# Hour meter on a snow blower



## Ariens hydro pro (Jan 24, 2014)

Why not?
I added an hour meter tonight and tested it out. It was easy to add on as I have 12VDC under the dash.
Because the machine is new I decided it would be fun to see the hours click away as I walk the driveway and sidewalks after every storm. Plus if something does break or wear out, I can gauge how long the replacement part most likely will last.
The only hard part doing this was to find the location to mount this and of course I had to make a bracket. 
I found a piece of aluminum then drilled a hole in it then just took a coarse file and opened the hole up. I added threaded holes so I can bolt it up to the machine. The location was under the dash, as that's the smartest place to protect it somewhat from the weather.

Of course I made a simple movie on youtube...:happy:


----------



## Yanmar Ronin (Jan 31, 2015)

Nice neat job, I like it.ccasion14:


----------



## Cardo111 (Feb 16, 2015)

Well done mod, will come in handy.


----------



## Vermont007 (Mar 29, 2015)

I recently bought one of those units on eBay for my heating system's Oil Burner, and was a little disappointed that it didn't have a re-set . . . . but I'll get over it.

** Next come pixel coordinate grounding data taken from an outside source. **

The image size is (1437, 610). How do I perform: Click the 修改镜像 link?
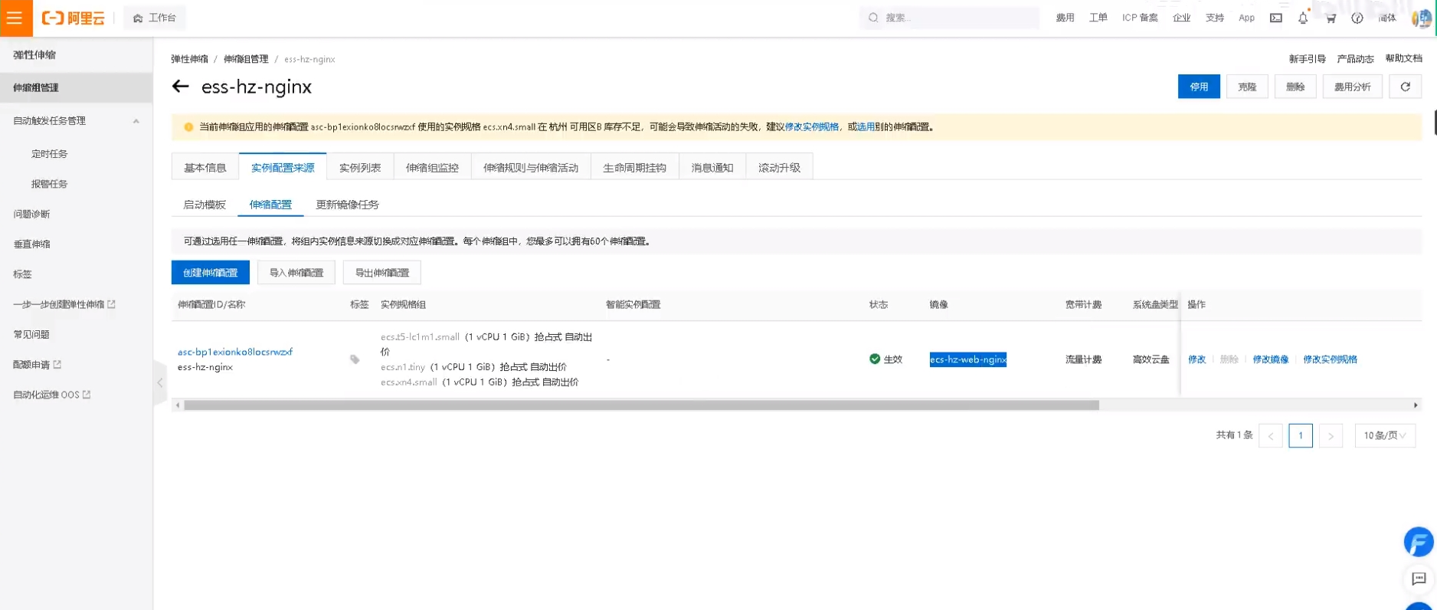pos(1270,359)
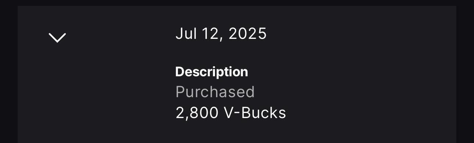Click empty card area right of V-Bucks text
Image resolution: width=474 pixels, height=143 pixels.
click(367, 113)
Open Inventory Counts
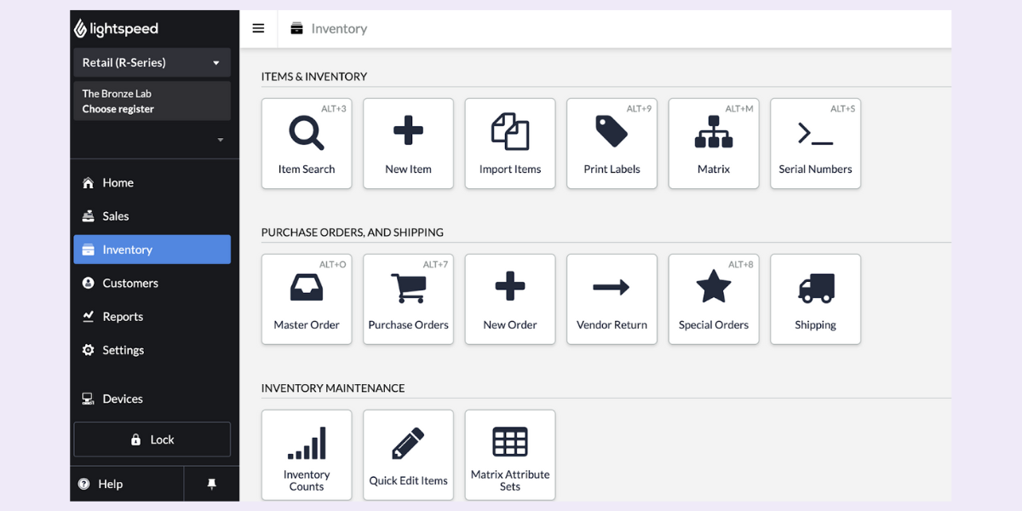Image resolution: width=1022 pixels, height=511 pixels. click(x=307, y=455)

Does yours have a re-set ?


----------



## JD in NJ (Dec 21, 2016)

Capital idea. Just bought the parts, but went with an AC compatible unit to simplify my life a bit.


----------



## sscotsman (Dec 8, 2010)

Nothing wrong with installing one, if you feel like it.
but on the other hand, its pretty useless on a snowblower! 
because:

An hour meter's main purpose is to track hours for maintenance, so you know when things need to be done.
For something like a garden tractor, that gets a lot of use in one season, you might want to keep track of hours in case you need to do an oil change and overall lube/grease _more than once a season._.
that's a good thing to be aware of.

But a snowblower? Unless you own a commercial snowblowing business, the average snowblower will never come *close* to reaching "maximum hours" needed for a new round of maintenance, in one season.
The average homeowner snowblower simply gets its oil changed, and gets its inspection/adjustment/lube/grease job, once a year, whether it needs it or not..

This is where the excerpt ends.